Jerusalem. Israels Regierungschef, Benjamin Netanjahu, gab sich siegesbewusst. Schon wenige Stunden vor der mit Spannung erwarteten Rede US-Präsident Donald Trumps zum Status Jerusalems pries Netanjahu in einem Video die diplomatischen Erfolge seiner Regierung. Die „historische und nationale Identität“seines Landes erfahre „täglich, aber vor allem heute“wichtige Ausdrucksformen. Weniger gelassen ging es bei der palästinensischen Führung zu.

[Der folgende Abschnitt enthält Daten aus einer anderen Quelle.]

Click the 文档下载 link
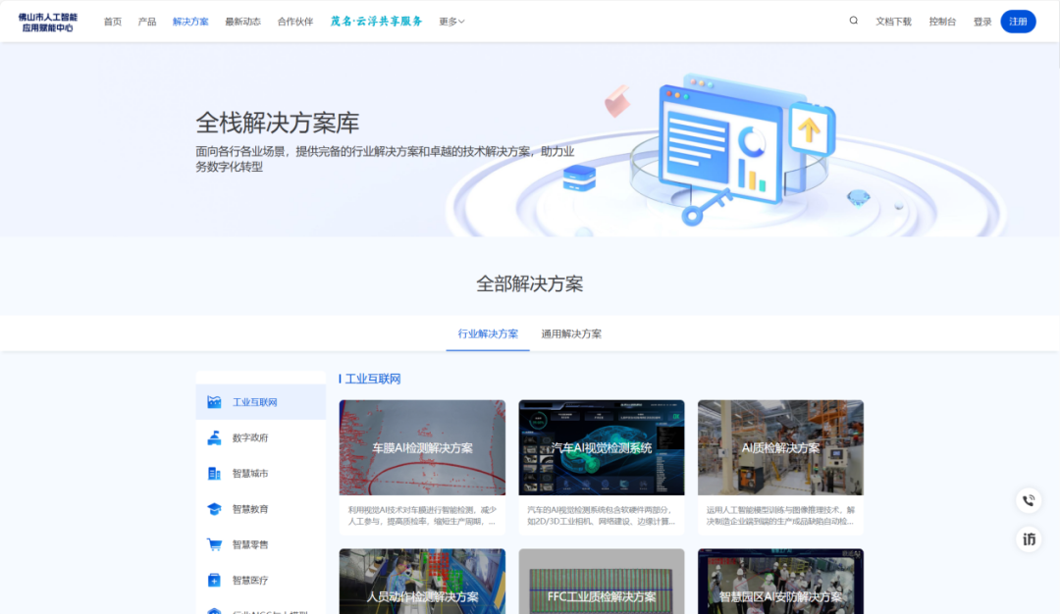 (892, 21)
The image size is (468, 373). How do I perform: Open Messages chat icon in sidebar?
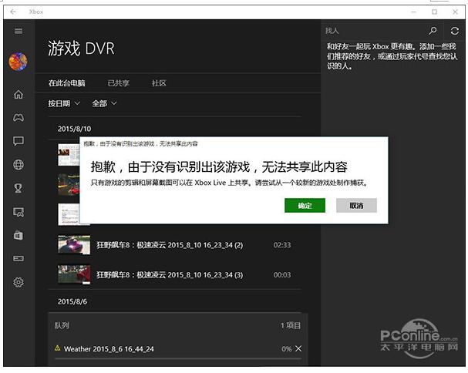coord(19,141)
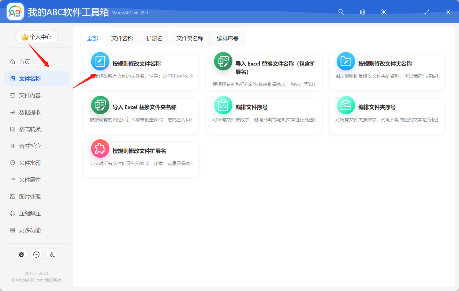The image size is (459, 291).
Task: Click the scissors icon in the title bar
Action: click(384, 12)
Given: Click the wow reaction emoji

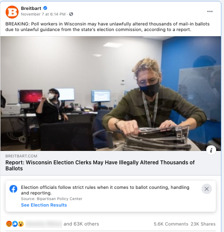Looking at the screenshot, I should [21, 224].
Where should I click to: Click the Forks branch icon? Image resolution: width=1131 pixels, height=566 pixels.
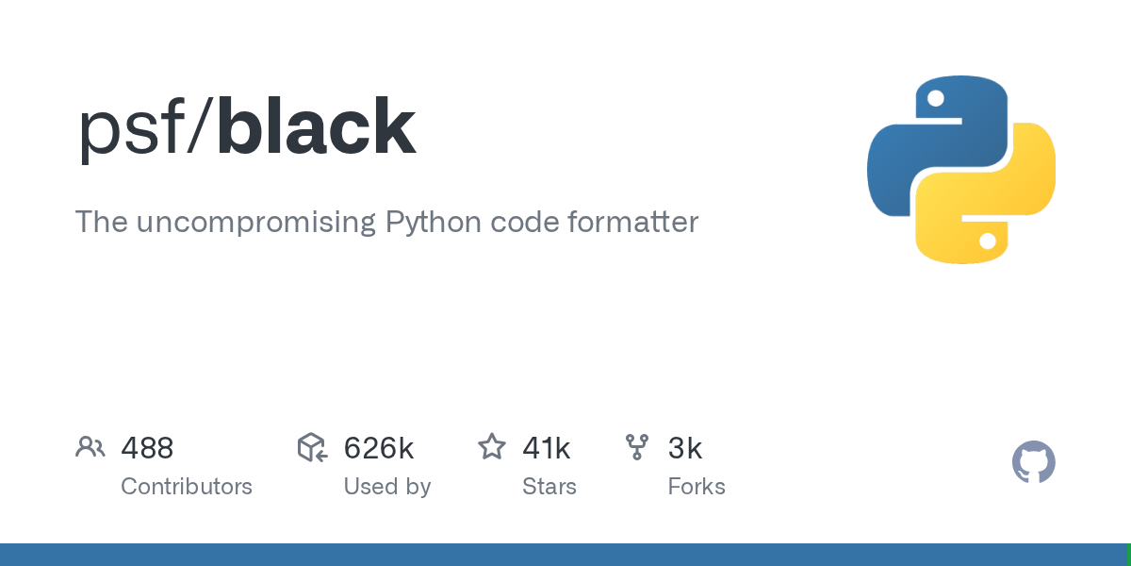638,447
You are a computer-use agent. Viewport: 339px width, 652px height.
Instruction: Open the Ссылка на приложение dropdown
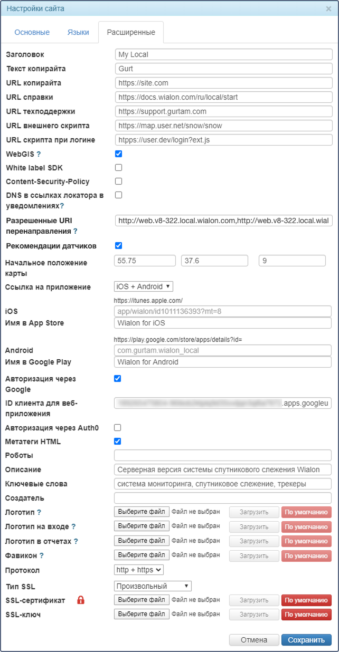[144, 286]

Bei ihr liefen bis zum letzten Moment die Telefone heiß. Präsident Mahmoud Abbas appellierte an UN-Generaldirektor Antonio´ Guterres, den Sicherheitsrat einzuschalten, um Trump davon abzubringen, Jerusalem tatsächlich als Hauptstadt Israels anzuerkennen.
Der US-Präsident hatte Abbas am Vorabend telefonisch darüber informiert, die US-Botschaft demnächst von Tel Aviv nach Jerusalem zu verlegen. Die Warnung von Abbas, dass ein solcher Schritt „gefährliche Konsequenzen“nach sich ziehen werde, ignorierte er. „Drei Tage des Zorns“rief die Fatah daraufhin aus. Israels Sicherheitsapparat befindet sich in Alarmbereitschaft. Schon in der Nacht kam es zu mehreren Verhaftungen im Westjordanland. Auf dem Platz vor der Geburtskirche in Bethlehem steckten Palästinenser Plakate mit dem Bild des US-Präsidenten in Brand. Ismail Hanijeh, Chef des Hamas-Politbüros im Gazastreifen, warnte vor dem „riskanten Spiel“Trumps. Die Hamas wisse, wie man „eine Intifada entzündet“.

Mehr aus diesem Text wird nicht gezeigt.